• [SOURCE DOCUMENT]
11) Saunas Benefit Skin Health
A study showed that regular Finnish sauna use had a positive effect on skin health, especially surface pH and it’s hydration (R).
12) Saunas Might Create EZ Water In Your Cells
Infrared saunas should have the same effect to the water in your body, according to Pollack. This might be why cold showers make you feel so good – because infrared energy is moving from your core to your skin to keep you warm.
13) Saunas Help Weight Loss
Saunas are probably such an effective detox strategy because adequate heat can cause the death of fat cells (R).
Increasing heat shock proteins can reduce fat mass in animals (R).
10 obese subjects underwent 15-minute daily far infrared sauna sessions and followed an 1800 calorie per day diet for a 2-week period. The authors concluded, “We consider that repeated sauna therapy is useful in the treatment of obesity (R).
14) Sauna Use Helps Manage Chronic Fatigue Syndrome
One study demonstrated that an infrared sauna session (60 degrees C, 140 F) every day, for a total of 15-25 days, was enough to significantly improve symptoms of chronic fatigue syndrome (fatigue, pain, sleep disturbance, and low-grade fever) (R).
Sick people are often told to avoid saunas as they are stressful on the body. However, a study of 10 CFS sufferers found no adverse effects from repeated infrared sauna therapy at 60 degrees C/140 degrees F (R).
15) Saunas Are Beneficial For Cancer Sufferers
All the way back in 1891, Dr. William Coley published a paper on how creating a fever in the body of a cancer patient might stimulate the immune response and cause cancer remission.
More recently, a 2009 study on mice found that, in just 30 days, far infrared therapy reduced tumor volumes by 86% (R).
Another study showed that sauna treatment at just 43 °C (109.4 degrees F) for 60 minutes caused the death of bone cancer cells (R).
Sauna therapy increases the effectiveness of conventional cancer treatments such as radiation and chemotherapy (R).
16) Sauna Use Helps Fight Infection
17) Sauna Therapy Treats Autoimmunity
Sauna therapy was found to be a remarkably effective therapy for people with Sjögren syndrome – a common autoimmune disorder where the body attacks it’s fluid-producing glands (R).

• [EXERCISE INSTRUCTIONS]
Decide whether each statement agrees with the sauna benefits text. Answer yes or no for each, and quote the deciding words from the text: (a) In the chronic fatigue syndrome study, the daily infrared sauna session was held at 60 degrees C. (b) The 2009 mouse study found that far infrared therapy cut tumor volumes by half. (c) The obese subjects in the weight-loss study followed a 2000 calorie per day diet.

• [SUPPLIED INFORMATION]
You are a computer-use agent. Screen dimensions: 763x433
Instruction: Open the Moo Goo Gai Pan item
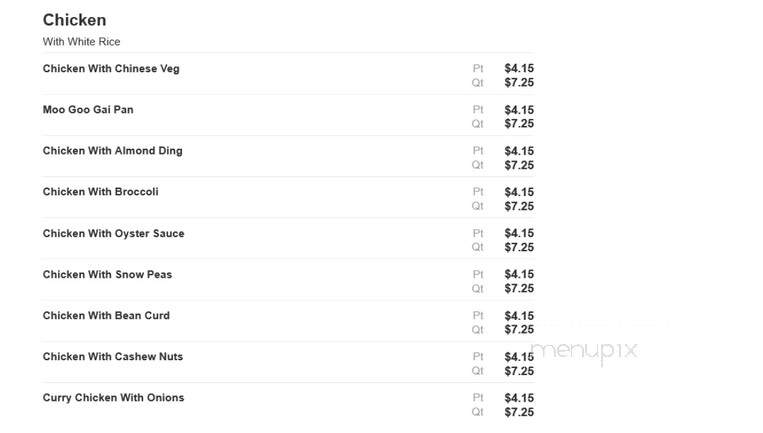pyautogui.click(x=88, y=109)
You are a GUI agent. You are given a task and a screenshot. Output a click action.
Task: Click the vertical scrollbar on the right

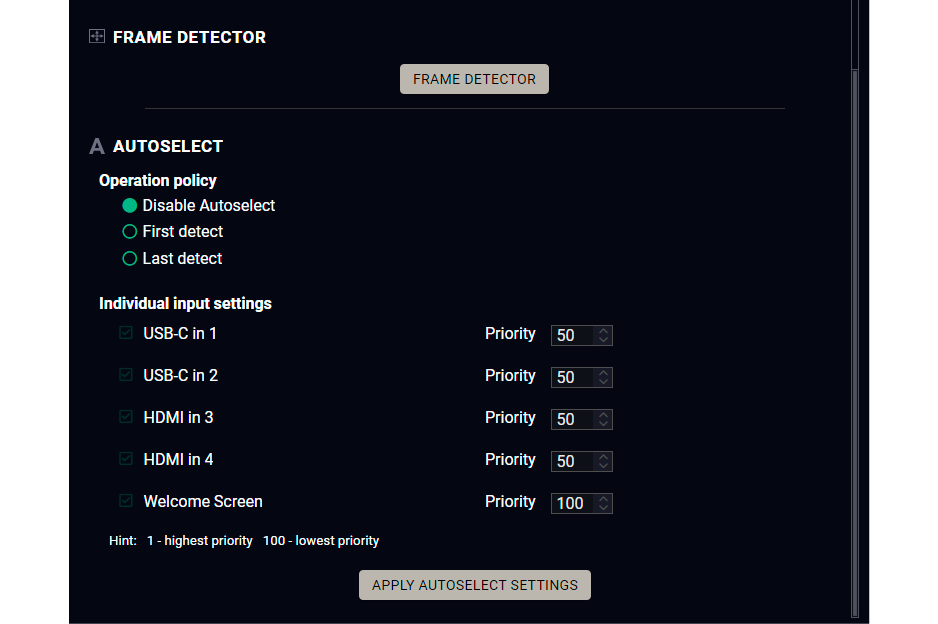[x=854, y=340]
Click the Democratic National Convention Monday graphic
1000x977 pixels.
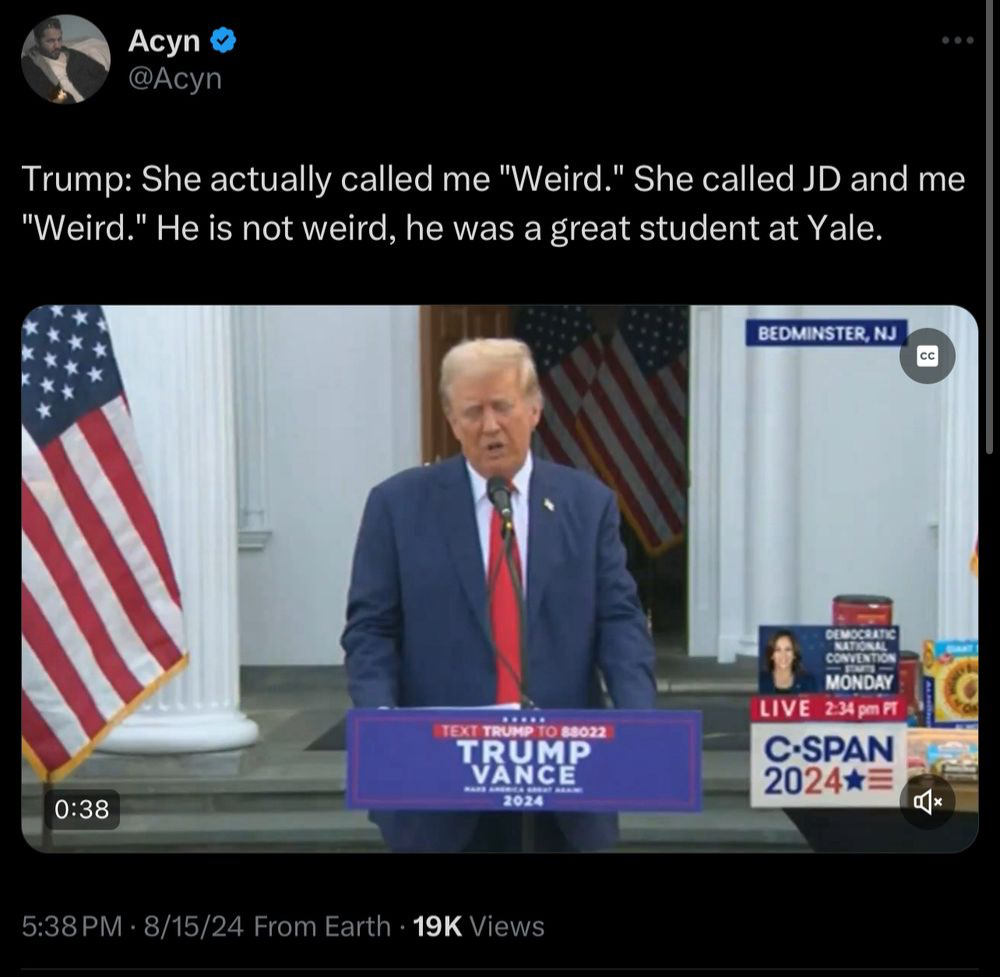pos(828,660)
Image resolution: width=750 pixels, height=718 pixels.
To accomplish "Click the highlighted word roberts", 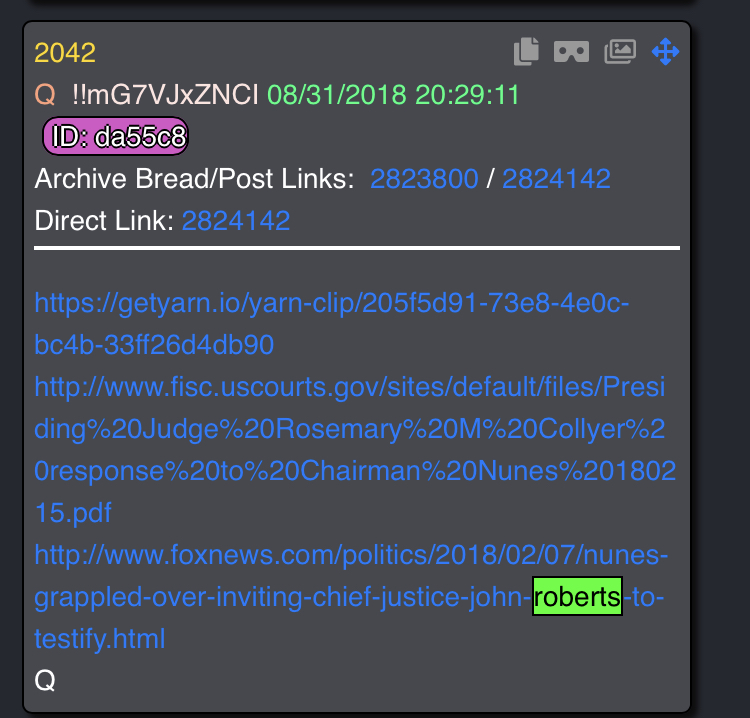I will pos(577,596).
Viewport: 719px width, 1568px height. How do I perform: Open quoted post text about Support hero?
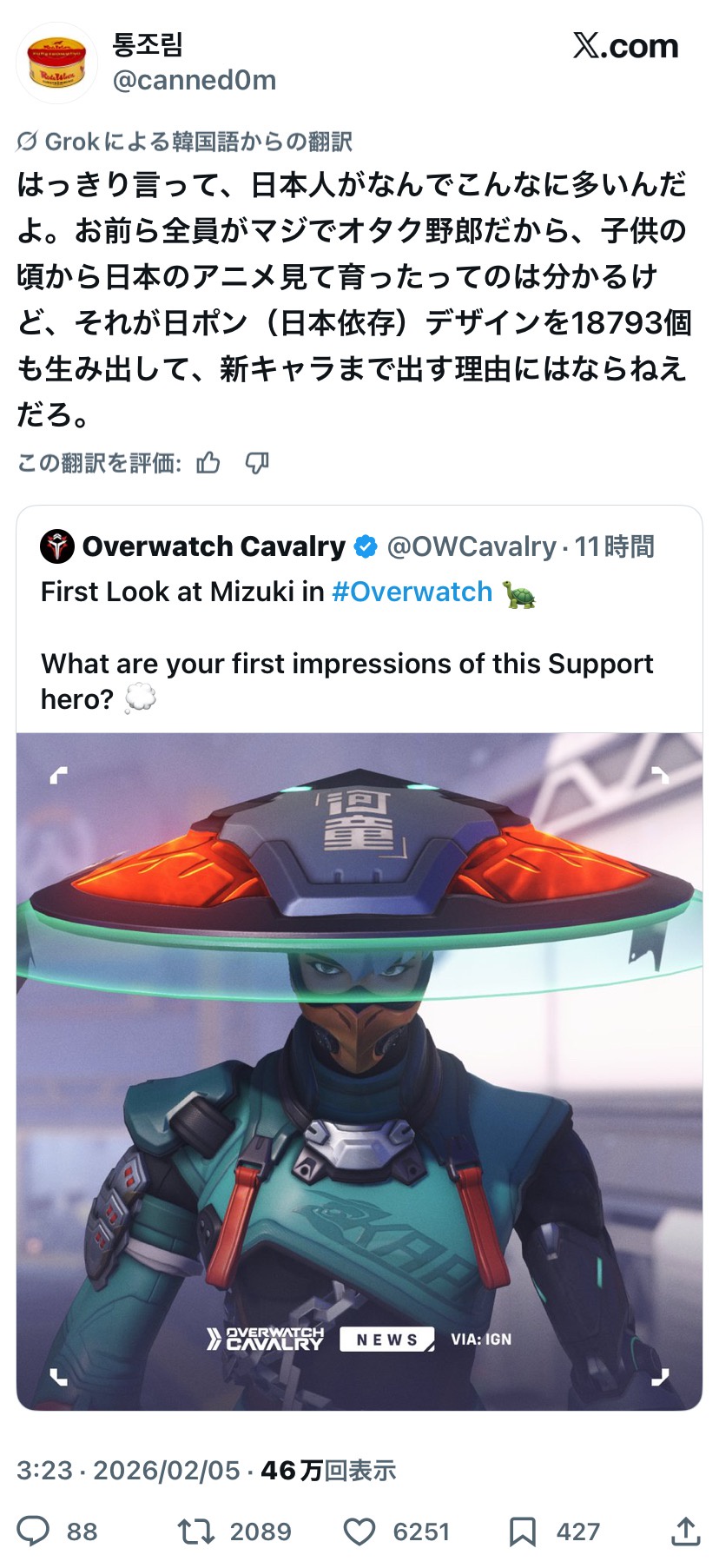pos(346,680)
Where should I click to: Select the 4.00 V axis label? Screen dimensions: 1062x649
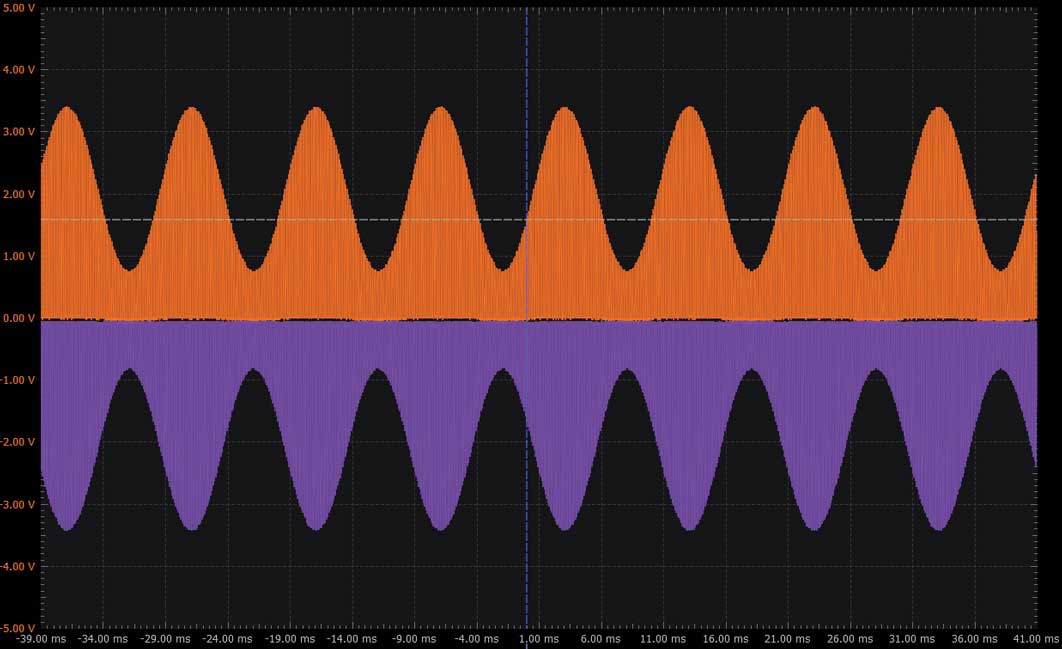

• [WRITTEN ANSWER]
(a) Yes: "an infrared sauna session (60 degrees C, 140 F) every day, for a total of 15-25 days"
(b) No: "far infrared therapy reduced tumor volumes by 86%"
(c) No: "followed an 1800 calorie per day diet for a 2-week period"